Usurpation d’identité, téléchargement : la fiabilité de l’adresse IP mise en cause
C’est une assez banale histoire de vengeance. Depuis plusieurs semaines, une chef d’entreprise de la région de Niort reçoit de nombreux appels téléphoniques graveleux, et découvre qu’elle a été inscrite à son insu sur plusieurs sites de rencontre. Elle porte plainte ; très vite, les policiers remontent la piste des sites de rencontre, et récupèrent l’adresse Internet utilisée pour créer les faux comptes.
L’adresse IP (Internet Protocol) est en quelque sorte l’adresse d’un ordinateur sur le réseau : la série de chiffres qui la composent permet de localiser une machine, qu’il s’agisse du serveur d’un site Web, d’une « box » Internet ou d’un ordinateur personnel. Munies de cette information, les forces de l’ordre peuvent demander – avec l’accord d’un juge – aux opérateurs télécoms de leur fournir l’identité de la personne qui a souscrit l’abonnement correspondant à cette adresse.

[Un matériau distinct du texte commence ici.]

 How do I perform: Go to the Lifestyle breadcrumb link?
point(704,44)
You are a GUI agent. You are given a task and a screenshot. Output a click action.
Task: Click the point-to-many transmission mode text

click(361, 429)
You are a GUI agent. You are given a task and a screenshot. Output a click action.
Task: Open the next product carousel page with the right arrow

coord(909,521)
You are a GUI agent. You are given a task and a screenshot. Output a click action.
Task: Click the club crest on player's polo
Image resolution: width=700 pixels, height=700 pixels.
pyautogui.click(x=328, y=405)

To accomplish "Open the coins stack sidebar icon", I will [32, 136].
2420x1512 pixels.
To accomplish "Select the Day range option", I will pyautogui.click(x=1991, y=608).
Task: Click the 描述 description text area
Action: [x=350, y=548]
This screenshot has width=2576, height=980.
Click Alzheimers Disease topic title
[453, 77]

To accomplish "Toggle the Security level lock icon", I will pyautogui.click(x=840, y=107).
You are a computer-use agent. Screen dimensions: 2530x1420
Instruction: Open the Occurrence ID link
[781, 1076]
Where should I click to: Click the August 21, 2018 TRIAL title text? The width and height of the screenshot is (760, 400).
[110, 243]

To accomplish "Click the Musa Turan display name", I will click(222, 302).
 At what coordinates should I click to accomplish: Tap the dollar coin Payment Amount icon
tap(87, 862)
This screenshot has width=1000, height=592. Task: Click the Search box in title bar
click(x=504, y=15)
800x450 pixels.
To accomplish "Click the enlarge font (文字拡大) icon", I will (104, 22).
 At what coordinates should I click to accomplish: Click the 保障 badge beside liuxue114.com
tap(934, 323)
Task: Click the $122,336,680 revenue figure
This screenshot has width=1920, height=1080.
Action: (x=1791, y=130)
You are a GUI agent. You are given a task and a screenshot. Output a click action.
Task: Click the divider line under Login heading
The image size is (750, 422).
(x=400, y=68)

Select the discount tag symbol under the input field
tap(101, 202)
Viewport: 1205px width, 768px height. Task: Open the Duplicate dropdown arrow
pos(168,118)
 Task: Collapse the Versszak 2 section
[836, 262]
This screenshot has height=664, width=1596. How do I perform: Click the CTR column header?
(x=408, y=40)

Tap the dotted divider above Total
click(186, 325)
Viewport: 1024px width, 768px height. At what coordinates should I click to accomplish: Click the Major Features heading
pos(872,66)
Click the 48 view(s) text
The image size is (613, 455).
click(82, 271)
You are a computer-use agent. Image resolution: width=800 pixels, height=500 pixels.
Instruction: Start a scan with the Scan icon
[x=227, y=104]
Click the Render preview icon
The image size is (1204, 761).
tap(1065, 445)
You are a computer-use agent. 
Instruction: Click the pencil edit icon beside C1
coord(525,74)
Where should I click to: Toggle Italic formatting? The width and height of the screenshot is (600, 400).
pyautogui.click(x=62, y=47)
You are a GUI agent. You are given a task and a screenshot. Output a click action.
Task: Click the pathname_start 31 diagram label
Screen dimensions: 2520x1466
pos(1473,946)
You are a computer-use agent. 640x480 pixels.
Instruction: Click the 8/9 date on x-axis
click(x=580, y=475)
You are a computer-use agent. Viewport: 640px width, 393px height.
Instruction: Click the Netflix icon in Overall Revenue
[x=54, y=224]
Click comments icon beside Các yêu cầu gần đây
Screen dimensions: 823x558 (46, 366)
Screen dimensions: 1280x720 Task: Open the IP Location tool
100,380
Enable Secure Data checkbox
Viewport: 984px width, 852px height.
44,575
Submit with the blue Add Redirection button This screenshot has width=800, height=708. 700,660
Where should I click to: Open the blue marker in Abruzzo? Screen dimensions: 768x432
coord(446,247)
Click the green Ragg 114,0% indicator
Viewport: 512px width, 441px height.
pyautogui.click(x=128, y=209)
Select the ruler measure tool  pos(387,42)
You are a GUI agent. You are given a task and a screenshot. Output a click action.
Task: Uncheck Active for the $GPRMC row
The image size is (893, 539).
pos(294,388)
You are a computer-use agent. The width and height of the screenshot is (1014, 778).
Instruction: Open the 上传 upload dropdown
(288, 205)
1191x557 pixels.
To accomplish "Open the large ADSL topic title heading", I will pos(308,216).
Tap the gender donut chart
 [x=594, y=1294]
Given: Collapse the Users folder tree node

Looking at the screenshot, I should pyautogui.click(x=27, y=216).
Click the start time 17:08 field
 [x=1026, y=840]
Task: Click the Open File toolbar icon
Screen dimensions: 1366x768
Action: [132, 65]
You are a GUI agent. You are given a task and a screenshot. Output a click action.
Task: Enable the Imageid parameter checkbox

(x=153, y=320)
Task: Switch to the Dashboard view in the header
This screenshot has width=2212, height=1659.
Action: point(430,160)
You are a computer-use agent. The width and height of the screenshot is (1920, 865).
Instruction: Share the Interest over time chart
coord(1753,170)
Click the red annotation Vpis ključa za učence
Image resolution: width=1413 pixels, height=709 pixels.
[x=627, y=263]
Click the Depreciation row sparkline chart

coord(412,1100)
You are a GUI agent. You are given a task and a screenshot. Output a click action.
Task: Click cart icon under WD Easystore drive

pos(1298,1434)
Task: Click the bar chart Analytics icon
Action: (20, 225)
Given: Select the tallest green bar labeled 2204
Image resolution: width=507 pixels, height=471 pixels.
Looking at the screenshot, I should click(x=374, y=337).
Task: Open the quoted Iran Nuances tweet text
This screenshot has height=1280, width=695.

Lors de son audition, le suspect nie. En poursuivant l’enquête, les policiers finissent par s’intéresser à son voisin, qui finit par reconnaître avoir utilisé le réseau Wi-Fi de la maison d’à côté pour faire les fausses inscriptions. Sa compagne était en litige aux prud’hommes avec la victime, et il avait décidé de la venger.
UN PRÉCÉDENT EN FÉVRIER
Pour les adversaires de la loi Hadopi, cette affaire est une illustration supplémentaire de la faiblesse de l’adresse IP en tant que preuve. Pour sanctionner les internautes qui téléchargent illégalement, la Haute autorité se basera principalement sur cette donnée. Or, il est relativement simple de masquer son adresse IP, voire « d’emprunter » celle d’un voisin en piratant son réseau Wi-Fi. Comme le rappelle PC Inpact, dans une affaire récente de diffamation jugée par le tribunal de Guingamp (Côtes d’Armor), le tribunal avait jugé que l’adresse IP ne pouvait suffire seule à établir la responsabilité d’un internaute.
Pour répondre à ces objections, les concepteurs de la loi Hadopi avaient décidé de sanctionner non pas le téléchargement proprement dit, mais le « défaut de sécurisation d’accès à Internet ». En clair, les internautes se verront reprocher non pas le téléchargement illégal en tant que tel, mais le fait de ne pas avoir suffisamment protégé leur connexion au réseau, permettant à une personne – eux-mêmes ou quelqu’un d’autre – d’utiliser leur adresse informatique pour télécharger.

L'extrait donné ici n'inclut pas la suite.